## 本文
#####
表1に示す組成の工具鋼150kgを高周波真空誘導炉にて溶解し、その後球状化焼鈍し処理を行った。
【0034】
【表1】
Figure 0004877688
【0035】
この球状化焼鈍し処理は870℃×3時間の条件で加熱した後、15℃/時の条件で冷却し、更に600℃以下では空冷を行った。
この球状化焼鈍し材から、(1)硬さ試験片,(2)被削性試験片,(3)オーステナイト量測定用試験片をそれぞれ粗加工した。
尚各試験片は角形でその大きさについては、(1)の硬さ試験片が10×10mm,(2)の被削性試験片が60×200mm,(3)のオーステナイト量測定用試験片が10×2mmである。
【0036】
次に(1),(2),(3)の各試験片を真空炉で900〜1050℃×1時間保持の条件で加熱後、ガス冷却を行うことにより焼入れ処理した。
(A)その後(1)の硬さ試験片について研磨加工後、ロックウェル硬度計により焼入れままで硬さ測定を行った。
その結果が表2に示してある。
【0037】
(B)被削性評価(焼入れままでの工具寿命)
他方(2)の被削性試験片について超硬エンドミル試験を行い、被削性の評価を行った。
この試験では超硬エンドミルで切削加工を行い、逃げ面摩耗=0.3mmとなるまでの切削長を超硬エンドミルの寿命として測定し、被削性の評価を行った。
表2中のエンドミル工具の寿命については、快削元素を含有しない汎用冷間ダイス鋼焼鈍し材(比較鋼11)での工具寿命を100とする指数で評価してある。
#####
## データセット抜粋
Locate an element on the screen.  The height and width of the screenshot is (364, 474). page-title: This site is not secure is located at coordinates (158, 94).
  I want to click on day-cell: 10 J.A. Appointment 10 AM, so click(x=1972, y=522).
#####
## 課題
工具鋼の熱処理と試験に関する本文から、「他方(2)の被削性試験片について超硬エンドミル試験を行い、被削性の評価を行った。」以降「0とする指数で評価してある。」までの全体を、一字も変えずに出力せよ。

## 処理結果
他方(2)の被削性試験片について超硬エンドミル試験を行い、被削性の評価を行った。
この試験では超硬エンドミルで切削加工を行い、逃げ面摩耗=0.3mmとなるまでの切削長を超硬エンドミルの寿命として測定し、被削性の評価を行った。
表2中のエンドミル工具の寿命については、快削元素を含有しない汎用冷間ダイス鋼焼鈍し材(比較鋼11)での工具寿命を100とする指数で評価してある。